DIRECTIONS: Leave out every picture, and return exactly the lines from the line containing "At what coordinates should I click to accomplish: Tap" through the end of the records below, both inclusive.

(Stored data entries)
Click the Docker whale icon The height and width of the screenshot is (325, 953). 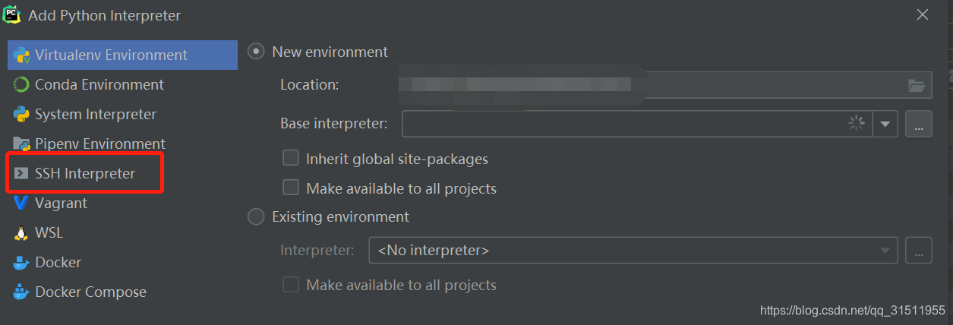tap(21, 263)
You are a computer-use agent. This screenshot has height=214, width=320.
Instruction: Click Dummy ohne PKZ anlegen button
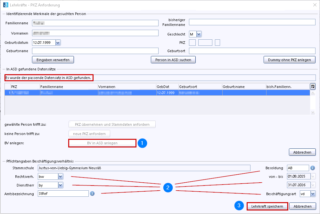click(289, 60)
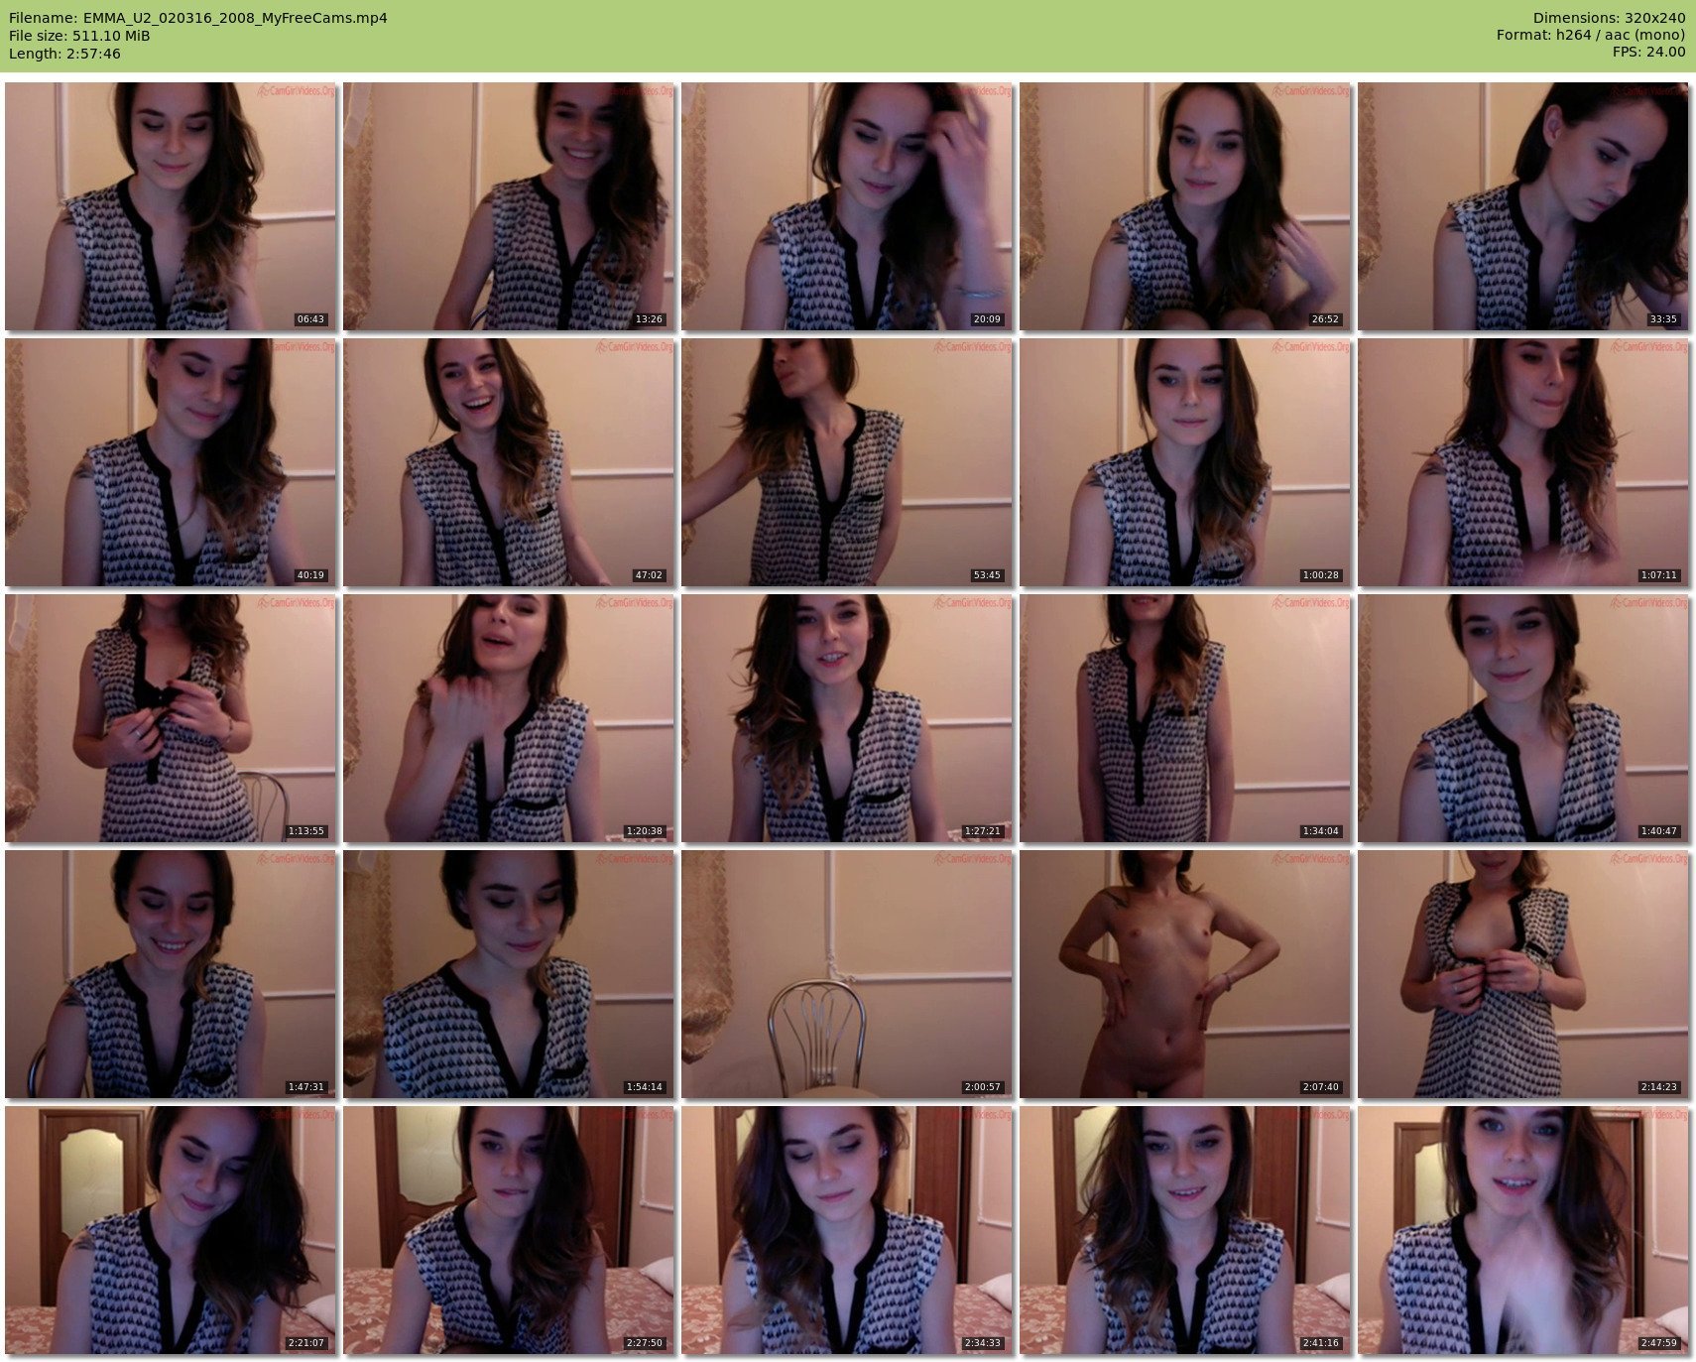Click the Dimensions 320x240 label
Viewport: 1696px width, 1362px height.
tap(1609, 18)

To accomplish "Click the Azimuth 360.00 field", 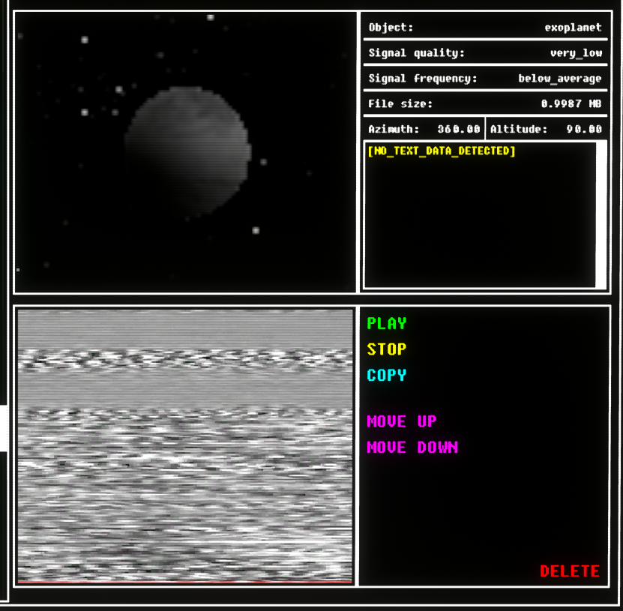I will pyautogui.click(x=424, y=129).
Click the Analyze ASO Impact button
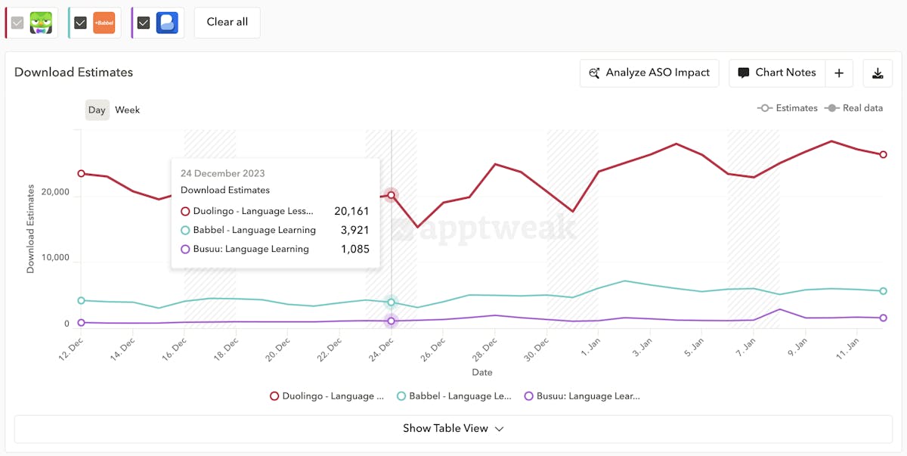907x456 pixels. point(649,73)
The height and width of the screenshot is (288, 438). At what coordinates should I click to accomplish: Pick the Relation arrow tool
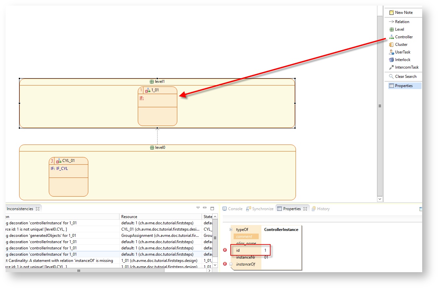click(402, 22)
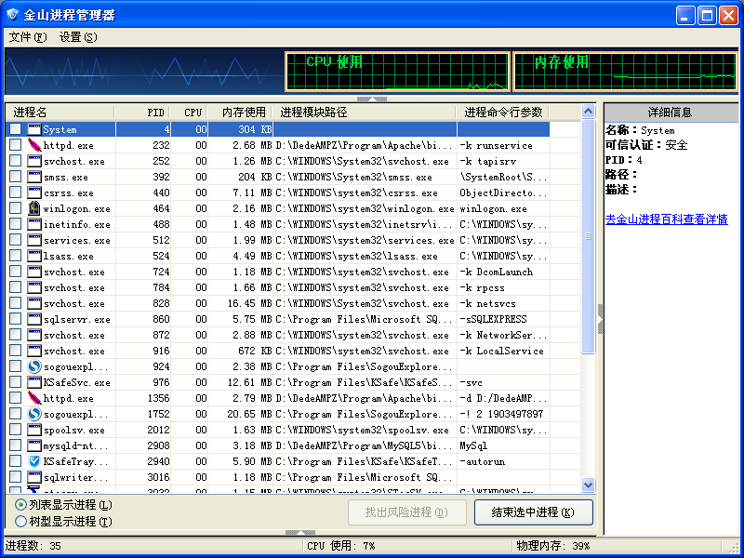Tick the checkbox next to lsass.exe

15,256
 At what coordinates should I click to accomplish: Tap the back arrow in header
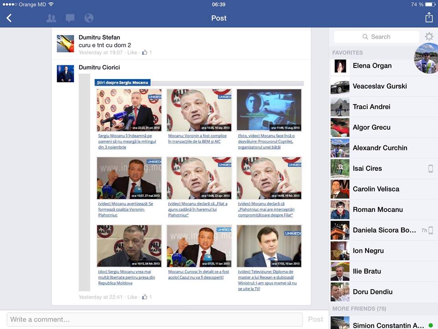[x=9, y=18]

EXERCISE ANSWER:
 At what coordinates should I click to accomplish: Tap the back arrow in header
[x=9, y=18]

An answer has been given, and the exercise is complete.